Platelets help neutrophils fight inflammation, report researchers from Charite and the Max Delbrueck Center for Molecular Medicine. “We found an entirely new mechanism by which neutrophils induce inflammation,” says Ralph Kettritz, M.D., professor of medicine at the Medical Faculty of Charite and investigator at the Max Delbrueck Center for Molecular Medicine.
“So far, scientists have shown that platelets form clots and neutrophils can cause symptoms of inflammation such as swelling, redness, and heat. In this study, we show that platelets and neutrophils sometimes work together to heal a wound or fight an infection.”
In addition to neutrophils, macrophages and lymphocytes also engage in the fight against bacteria. These cells are activated by tumor necrosis factor (TNF) released by the neutrophils.
Although there are several ways by which neutrophils release TNF, the investigators report that they found a totally new and different way that neutrophils can be stimulated to produce TNF. “We found that a neutrophil can acquire receptors that are not already present on its surface and use them to stimulate the production of TNF,” says Dr. Kettritz.
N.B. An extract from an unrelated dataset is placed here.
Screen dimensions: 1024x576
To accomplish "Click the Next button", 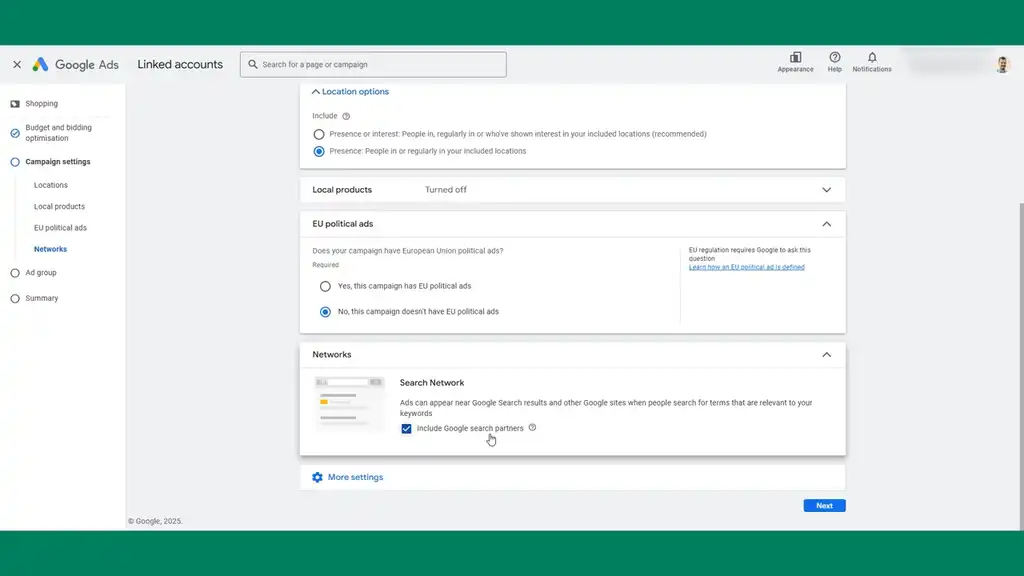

The receptors, called GPIIb/IIIa, are sent to neutrophils by platelets. These receptors are packaged in vesicles called microparticles that, when they reach a neutrophil, bind to its surface and release the receptors. The receptors are then incorporated into the neutrophil’s cell membrane.
Dr. Kettritz and his team also found that these newly-acquired receptors did not work alone. To stimulate neutrophils to produce TNF, the GPIIb/IIIa receptor works in tandem with the receptor for granulocyte-macrophage colony-stimulating factor (GM-CSF). The GM-CSF substance are already known to be released at the early stages of inflammation.
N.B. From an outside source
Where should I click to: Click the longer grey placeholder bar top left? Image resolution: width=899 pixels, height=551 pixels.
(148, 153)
The scientists found that the neutrophil produces TNF both when GPIIb/IIIa binds to a protein outside the cell called fibronectin and when the GM-CSF receptor binds to GM-CSF. “We also found for the first time that receptors involved in blood clotting also trigger an inflammatory response,” Dr. Kettritz notes.
Kettritz and colleagues tested three drugs currently used to prevent blood clotting by inhibiting GPIIb/IIIa receptors—abciximab, epifibatide, and tirofiban—on cell cultures in which neutrophils had received the GPIIb/IIIa receptors from platelets and confirmed the drugs’ effects on inflammation. The scientists showed that all three drugs inhibited the production of TNF, which reduced inflammation in these cells.
These results also led the researchers to speculate that some of the beneficial effects of the three drugs on patients with acute coronary syndrome result from their anti-inflammatory properties.
The study will be published in the September 21 issue of the Journal of Biological Chemistry.